Mara MacMahon, who graduates May 18 with a bachelor’s of arts in biology in Arts & Sciences at Washington University in St. Louis and of fine arts in communication design from the Sam Fox School of Design & Visual Arts, continues this tradition but in a medium beyond the ken of the Renaissance masters.
She uses the anatomical knowledge gained from dissections to “rig” animated characters that pounce or flounce in a believable way.
“The character is initially modeled in a neutral pose,” she says, “but it has to look great when it’s running around. My job is to set up the controls so that the animator who wants a character to, say, extend an arm, can just click on the control for the wrist and pull the wrist outward and the other muscles will flex or extend realistically.”
She chose WUSTL because she was passionate about art but also interested in medicine, and few schools are strong in both.
Here, she was able to dissect a dogfish and a cat in a vertebrate structure course offered by the Department of Biology in Arts & Sciences.
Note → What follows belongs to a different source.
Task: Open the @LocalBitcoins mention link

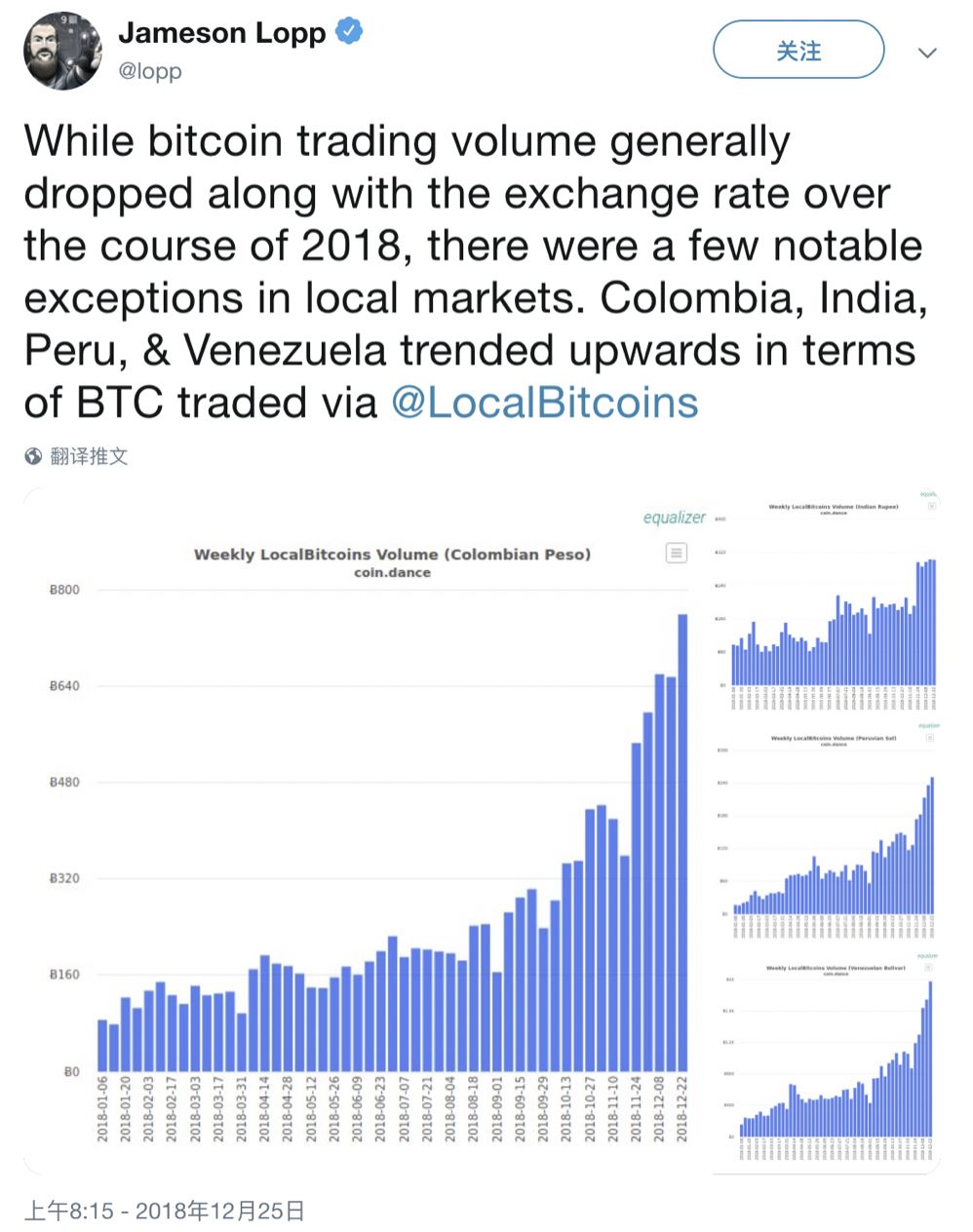Action: tap(544, 403)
“A lot of art anatomy books you buy,” she says, “it’s all surface anatomy. You see the shapes and how things maybe fit together visually, but you don’t understand how they work or what happens when you flex a muscle. So taking an anatomy class was very helpful to me.
After that, she arranged to shadow the medical students in their anatomy course. “I brought my sketchbook and drew as they dissected cadavers,” she says.
As she was struggling to choose between medicine and illustration, a thrilling third possibility appeared. She saw a Pixar internship posted on Facebook.
Feeling not quite qualified for the internship, she waited a year to apply so that she could take an introduction to 3D animation class taught by Jon Navy, senior lecturer in the Sam Fox School.
“I later found out,” she says, laughing, “that I was only one with who sent (Pixar) just a flatwork portfolio and no DVD reel of motion.”
Navy thinks he knows why she got the internship. “Mara is fascinating to everybody in animation because her knowledge of anatomy is way beyond what they usually get. Do I dare say she’s kind of a Leonardo? She’s so strong both in science and in art.”
MacMahon credits Navy and her communication design professors, Doug Dowd, Jeff Pike and John Hendrix, for giving her the artistic chops she needed to succeed.
The Pixar internship turned out to be a crash course on filmmaking — lectures, demos and a mini-assignment scheduled for critique by the end of the first week.
After returning to WUSTL, MacMahon kept momentum going by taking independent study with Navy and reaching out to the online community when sticky challenges arose.
In her junior year, she applied for an internship at Disney, telling herself that if she didn’t get a summer job in film she would go to medical school.
By Commencement, she still had not heard from Disney, but that night, at midnight, Disney emailed an internship offer.
Of course she called her mom. And no she didn’t wait until a civilized hour.
She was hired as the technical director responsible for constructing a character rig and establishing how muscle, skin, hair, fur and clothing will behave.
She had direct access to top animation professionals at Disney and clearance to look at the character rigs for Tangled, an animated feature Disney had just released.
“I probably learned 80 percent of what I now know about rigging over the summer,” she says.
She also learned how much work goes into film. Working flat-out full-time nonstop the entire two months, the team of 12 interns was able to pull together a super-short film in which Little Red Riding Hood’s basket is filled and she sets off into the forest.
And when the mini film was screened at Disney, the professionals gave the interns a big round of applause.